▸ DIRECTIONS
Extract verbatim the lines of the items below that run from the line containing "This screenshot has width=1259, height=662." through the line containing "Action: (x=1162, y=34)", and omit the pictures from your answer.
## BEGIN ITEMS
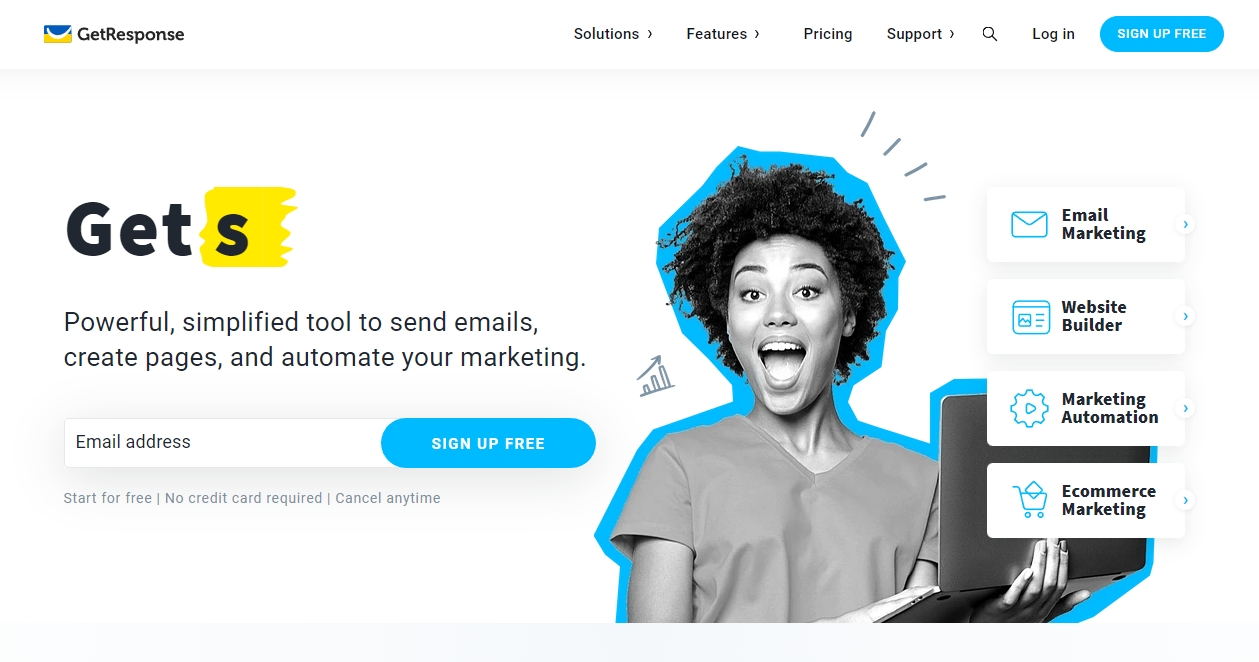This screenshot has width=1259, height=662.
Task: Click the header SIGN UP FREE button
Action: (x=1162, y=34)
## END ITEMS
## BEGIN ITEMS
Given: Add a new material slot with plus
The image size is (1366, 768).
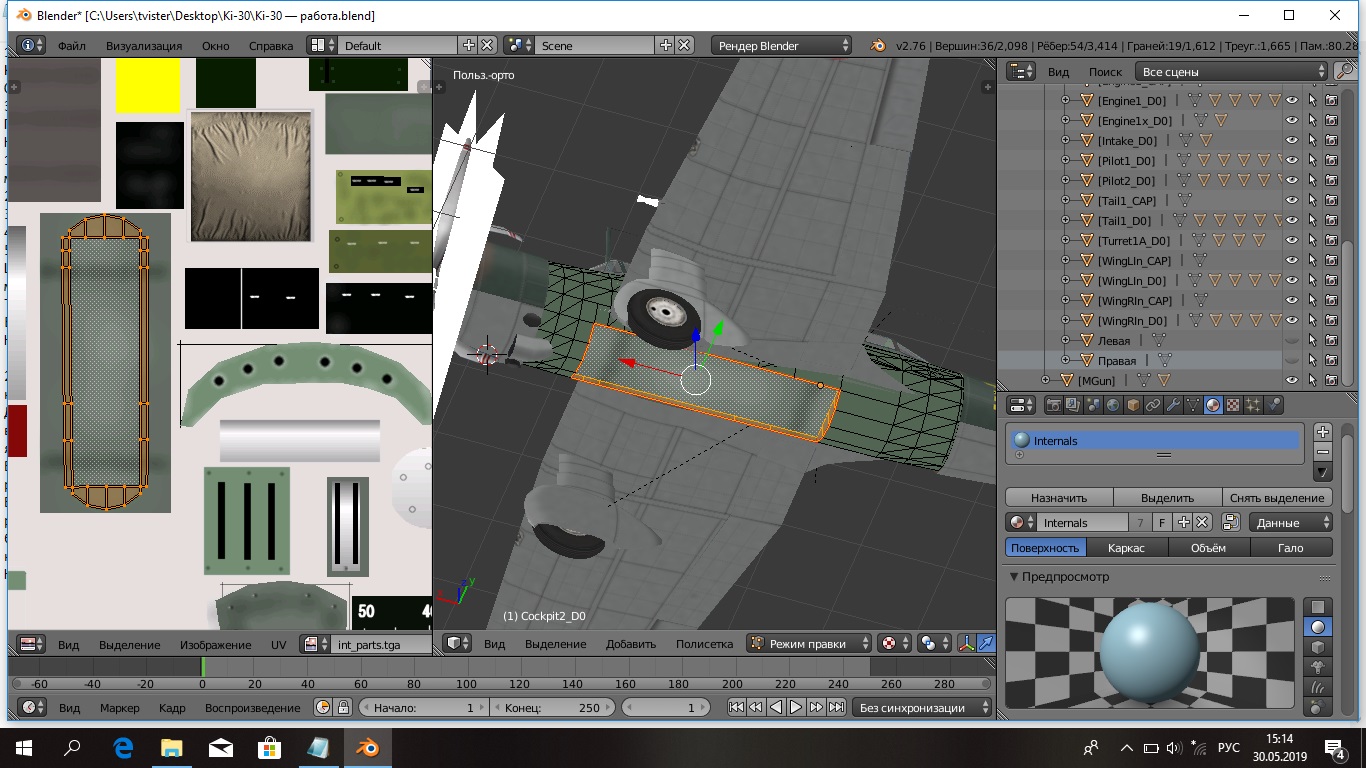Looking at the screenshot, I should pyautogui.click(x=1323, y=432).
## END ITEMS
▸ RESPONSE TO THIS TASK
This screenshot has width=1259, height=662.
Task: Click the header SIGN UP FREE button
Action: (x=1162, y=34)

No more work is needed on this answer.